Fictional character by Dell Comics

The superhero Frankenstein makes his first appearance. From Frankenstein #2.

Frankenstein is a superhero comic book series published by Dell Comics, based on the literary and movie character Frankenstein's monster. The book was part of a line of three superhero comics based on the Universal Monsters characters; the other two were Dracula and Werewolf.

Frankenstein lasted three issues, numbered 2-4 (Sept. 1966- March 1967). Issue #1 was a 1964 adaptation of the 1931 film. Art was by Tony Tallarico and Bill Fracchio.

==Fictional biography==
Created in 1866 by a reclusive scientist referred to only as "the Doctor" who endowed him with a superior intellect and the strength of fifty men, Frankenstein lay dormant for over a hundred years under the ruins of an abandoned castle near the large modern American metropolis of Metropole City. Upon awakening thanks to a convenient lightning bolt, he dons a lifelike rubber mask to hide the fact that his white-haired and black-browed head has pale green skin (the rest of his tall, muscular body has a Caucasian flesh tone) and takes the name "Frank Stone", a pseudonym inspired by a fallen chunk of masonry with the word "FRANK" engraved in it.

Befriending elderly millionaire philanthropist Henry Knickerbocker after rescuing him from a traffic accident (and who, by an amazing coincidence, is the son of a man who had been his long-dead creator's friend and business partner), when the old man dies from a heart attack he leaves his "nephew" Frank his vast fortune, allowing him the financial freedom to devotes his life to being a scarlet-suited superhero.
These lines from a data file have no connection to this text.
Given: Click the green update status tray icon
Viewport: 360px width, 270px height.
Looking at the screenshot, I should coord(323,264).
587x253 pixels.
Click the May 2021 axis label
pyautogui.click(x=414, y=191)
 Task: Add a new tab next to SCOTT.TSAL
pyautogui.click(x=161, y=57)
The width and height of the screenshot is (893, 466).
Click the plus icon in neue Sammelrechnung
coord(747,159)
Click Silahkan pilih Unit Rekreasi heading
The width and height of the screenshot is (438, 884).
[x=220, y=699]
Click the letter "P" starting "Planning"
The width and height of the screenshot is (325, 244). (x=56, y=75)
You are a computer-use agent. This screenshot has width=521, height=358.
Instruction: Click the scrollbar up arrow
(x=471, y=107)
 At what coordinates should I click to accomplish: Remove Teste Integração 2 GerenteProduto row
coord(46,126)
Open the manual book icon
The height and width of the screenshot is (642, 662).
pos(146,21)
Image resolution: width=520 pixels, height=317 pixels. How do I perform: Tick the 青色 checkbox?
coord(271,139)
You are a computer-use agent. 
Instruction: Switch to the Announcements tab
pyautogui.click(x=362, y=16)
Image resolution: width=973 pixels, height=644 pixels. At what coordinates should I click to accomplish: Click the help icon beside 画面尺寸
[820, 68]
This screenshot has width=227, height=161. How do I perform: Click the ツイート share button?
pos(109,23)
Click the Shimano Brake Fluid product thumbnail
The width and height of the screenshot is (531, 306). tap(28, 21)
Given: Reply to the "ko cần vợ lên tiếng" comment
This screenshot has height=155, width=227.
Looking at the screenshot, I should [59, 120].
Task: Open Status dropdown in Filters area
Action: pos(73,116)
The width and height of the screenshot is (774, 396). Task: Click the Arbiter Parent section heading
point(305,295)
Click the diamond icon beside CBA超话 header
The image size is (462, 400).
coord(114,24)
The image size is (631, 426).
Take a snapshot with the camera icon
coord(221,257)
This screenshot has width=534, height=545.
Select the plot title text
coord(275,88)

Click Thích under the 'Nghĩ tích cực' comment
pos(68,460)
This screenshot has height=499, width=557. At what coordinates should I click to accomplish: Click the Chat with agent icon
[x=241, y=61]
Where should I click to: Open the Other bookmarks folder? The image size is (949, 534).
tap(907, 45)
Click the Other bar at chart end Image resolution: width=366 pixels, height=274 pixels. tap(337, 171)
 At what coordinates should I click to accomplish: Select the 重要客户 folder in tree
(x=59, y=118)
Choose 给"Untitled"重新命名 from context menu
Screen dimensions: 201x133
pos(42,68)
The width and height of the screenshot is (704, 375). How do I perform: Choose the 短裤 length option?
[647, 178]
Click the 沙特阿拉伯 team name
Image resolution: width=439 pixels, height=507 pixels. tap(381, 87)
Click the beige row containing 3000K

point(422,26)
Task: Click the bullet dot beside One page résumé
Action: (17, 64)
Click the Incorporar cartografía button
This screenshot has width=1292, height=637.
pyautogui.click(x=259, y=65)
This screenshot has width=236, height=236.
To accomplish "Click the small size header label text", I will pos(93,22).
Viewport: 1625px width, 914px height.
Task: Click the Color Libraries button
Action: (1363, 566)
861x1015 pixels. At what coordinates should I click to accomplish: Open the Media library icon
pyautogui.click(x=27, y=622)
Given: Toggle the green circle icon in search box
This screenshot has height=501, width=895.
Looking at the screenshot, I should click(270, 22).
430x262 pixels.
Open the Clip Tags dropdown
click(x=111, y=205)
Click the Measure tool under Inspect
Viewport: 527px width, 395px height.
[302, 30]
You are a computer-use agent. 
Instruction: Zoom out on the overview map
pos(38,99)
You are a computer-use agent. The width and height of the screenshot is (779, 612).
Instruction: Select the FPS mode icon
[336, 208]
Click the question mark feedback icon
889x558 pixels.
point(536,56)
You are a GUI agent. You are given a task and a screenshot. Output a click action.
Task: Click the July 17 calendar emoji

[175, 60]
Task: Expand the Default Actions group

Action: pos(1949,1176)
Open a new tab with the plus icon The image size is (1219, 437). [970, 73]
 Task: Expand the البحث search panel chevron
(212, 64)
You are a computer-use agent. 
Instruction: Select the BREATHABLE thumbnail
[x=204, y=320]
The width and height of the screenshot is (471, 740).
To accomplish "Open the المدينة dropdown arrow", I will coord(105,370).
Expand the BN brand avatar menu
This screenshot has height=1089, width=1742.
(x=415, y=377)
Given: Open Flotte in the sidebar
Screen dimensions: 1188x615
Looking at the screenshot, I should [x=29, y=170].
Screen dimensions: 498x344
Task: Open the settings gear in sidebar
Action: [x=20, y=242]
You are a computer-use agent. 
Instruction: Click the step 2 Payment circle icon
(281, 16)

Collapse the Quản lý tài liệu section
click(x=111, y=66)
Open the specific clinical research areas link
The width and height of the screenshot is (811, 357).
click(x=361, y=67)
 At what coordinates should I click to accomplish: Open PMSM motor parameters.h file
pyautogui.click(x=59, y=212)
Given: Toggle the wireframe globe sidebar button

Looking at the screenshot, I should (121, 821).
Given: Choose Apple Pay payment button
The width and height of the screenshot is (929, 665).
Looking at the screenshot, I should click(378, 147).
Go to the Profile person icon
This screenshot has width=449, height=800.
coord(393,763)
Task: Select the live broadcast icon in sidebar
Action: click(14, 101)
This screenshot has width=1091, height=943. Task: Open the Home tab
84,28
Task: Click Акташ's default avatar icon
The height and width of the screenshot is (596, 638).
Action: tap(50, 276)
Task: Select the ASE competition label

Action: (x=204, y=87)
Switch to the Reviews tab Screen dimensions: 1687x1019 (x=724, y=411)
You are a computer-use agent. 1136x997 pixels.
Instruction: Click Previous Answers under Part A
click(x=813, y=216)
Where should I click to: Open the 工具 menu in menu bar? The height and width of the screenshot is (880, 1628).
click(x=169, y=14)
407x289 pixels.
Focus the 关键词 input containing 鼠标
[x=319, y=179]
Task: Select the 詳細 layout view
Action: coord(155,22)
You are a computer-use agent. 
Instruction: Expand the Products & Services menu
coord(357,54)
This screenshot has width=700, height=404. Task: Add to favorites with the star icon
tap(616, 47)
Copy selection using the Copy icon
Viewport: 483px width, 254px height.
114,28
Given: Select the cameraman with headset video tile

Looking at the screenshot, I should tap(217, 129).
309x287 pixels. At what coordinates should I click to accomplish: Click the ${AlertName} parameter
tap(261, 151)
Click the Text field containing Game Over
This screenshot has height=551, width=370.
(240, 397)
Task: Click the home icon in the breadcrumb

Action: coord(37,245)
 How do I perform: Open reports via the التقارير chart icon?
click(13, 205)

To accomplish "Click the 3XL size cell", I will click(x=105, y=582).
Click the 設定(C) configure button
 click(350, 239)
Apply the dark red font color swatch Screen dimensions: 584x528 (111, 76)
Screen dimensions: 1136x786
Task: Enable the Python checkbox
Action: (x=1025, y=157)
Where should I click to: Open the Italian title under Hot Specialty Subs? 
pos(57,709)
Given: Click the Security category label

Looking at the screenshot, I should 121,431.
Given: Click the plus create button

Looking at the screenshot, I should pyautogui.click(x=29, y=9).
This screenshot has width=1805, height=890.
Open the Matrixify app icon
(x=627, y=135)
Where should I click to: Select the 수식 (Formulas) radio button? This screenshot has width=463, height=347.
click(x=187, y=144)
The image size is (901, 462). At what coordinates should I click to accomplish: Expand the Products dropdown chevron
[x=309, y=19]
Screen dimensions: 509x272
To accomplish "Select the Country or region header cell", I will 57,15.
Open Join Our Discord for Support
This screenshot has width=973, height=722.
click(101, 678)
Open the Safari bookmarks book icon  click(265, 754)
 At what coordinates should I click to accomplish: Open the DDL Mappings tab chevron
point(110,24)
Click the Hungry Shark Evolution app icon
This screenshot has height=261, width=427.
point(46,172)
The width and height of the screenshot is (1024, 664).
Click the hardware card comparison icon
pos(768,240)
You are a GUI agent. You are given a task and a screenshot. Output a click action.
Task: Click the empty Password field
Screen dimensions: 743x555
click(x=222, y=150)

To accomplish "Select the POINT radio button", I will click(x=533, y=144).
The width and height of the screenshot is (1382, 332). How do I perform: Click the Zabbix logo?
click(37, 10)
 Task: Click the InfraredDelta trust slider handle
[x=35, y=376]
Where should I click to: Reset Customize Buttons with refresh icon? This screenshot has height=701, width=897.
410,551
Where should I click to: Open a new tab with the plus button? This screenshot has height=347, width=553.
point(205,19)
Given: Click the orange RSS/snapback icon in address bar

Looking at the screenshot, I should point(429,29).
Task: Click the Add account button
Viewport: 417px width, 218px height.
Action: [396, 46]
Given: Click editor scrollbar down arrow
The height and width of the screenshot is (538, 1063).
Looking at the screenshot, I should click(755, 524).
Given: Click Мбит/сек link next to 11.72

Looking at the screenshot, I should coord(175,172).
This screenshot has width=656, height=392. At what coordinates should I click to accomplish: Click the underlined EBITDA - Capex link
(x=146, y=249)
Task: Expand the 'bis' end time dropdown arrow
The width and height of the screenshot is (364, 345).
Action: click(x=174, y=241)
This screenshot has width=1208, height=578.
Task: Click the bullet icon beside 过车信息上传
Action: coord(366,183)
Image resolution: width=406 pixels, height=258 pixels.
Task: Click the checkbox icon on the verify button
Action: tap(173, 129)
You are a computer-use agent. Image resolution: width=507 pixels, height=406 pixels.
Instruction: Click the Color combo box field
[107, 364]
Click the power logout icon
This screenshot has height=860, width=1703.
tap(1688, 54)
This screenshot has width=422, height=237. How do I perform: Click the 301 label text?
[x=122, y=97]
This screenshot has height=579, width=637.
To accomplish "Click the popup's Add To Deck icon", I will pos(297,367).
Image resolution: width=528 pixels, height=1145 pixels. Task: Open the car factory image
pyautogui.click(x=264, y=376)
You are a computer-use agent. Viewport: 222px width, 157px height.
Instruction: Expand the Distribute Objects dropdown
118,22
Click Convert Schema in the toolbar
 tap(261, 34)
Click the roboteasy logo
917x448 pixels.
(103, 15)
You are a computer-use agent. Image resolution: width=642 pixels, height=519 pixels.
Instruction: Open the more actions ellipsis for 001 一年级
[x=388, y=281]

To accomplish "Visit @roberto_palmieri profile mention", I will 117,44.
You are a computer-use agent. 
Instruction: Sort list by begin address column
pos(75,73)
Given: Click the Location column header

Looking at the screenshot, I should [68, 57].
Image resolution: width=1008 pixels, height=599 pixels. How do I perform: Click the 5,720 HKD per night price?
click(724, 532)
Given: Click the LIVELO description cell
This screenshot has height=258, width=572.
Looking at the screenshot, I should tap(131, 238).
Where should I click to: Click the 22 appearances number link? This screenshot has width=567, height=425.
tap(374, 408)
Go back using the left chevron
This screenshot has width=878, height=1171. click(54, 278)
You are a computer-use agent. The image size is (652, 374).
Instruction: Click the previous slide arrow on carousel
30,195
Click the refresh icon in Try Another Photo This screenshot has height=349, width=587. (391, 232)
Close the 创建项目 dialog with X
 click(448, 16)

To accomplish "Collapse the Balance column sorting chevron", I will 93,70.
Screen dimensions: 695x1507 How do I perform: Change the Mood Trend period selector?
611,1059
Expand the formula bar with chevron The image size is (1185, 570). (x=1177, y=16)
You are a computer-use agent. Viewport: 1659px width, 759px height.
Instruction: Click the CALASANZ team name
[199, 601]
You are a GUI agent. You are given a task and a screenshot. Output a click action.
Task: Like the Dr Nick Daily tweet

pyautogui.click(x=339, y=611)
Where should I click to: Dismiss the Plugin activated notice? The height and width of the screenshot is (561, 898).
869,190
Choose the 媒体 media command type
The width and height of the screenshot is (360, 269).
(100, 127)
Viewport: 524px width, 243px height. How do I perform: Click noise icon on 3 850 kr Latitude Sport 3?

Only his butler William knows his secret, although neighboring blond busybody (and journalist) Miss Ann Thrope suspects that Frank Stone is really the secret identity of Frankenstein and is constantly trying to prove it. His archenemy is the "Mini-Me"-like mad scientist Mr. Freek who is seen riding on the shoulders of his pet gorilla Bruto. Another enemy was a sentient computer that brainwashed Frankenstein by turning him into a super-criminal. He only broke out of his trance when his butler William hit him over the head with a large spanner.

The series was lampooned by Big Bang Comics with their own superhero character, Super Frankenstein.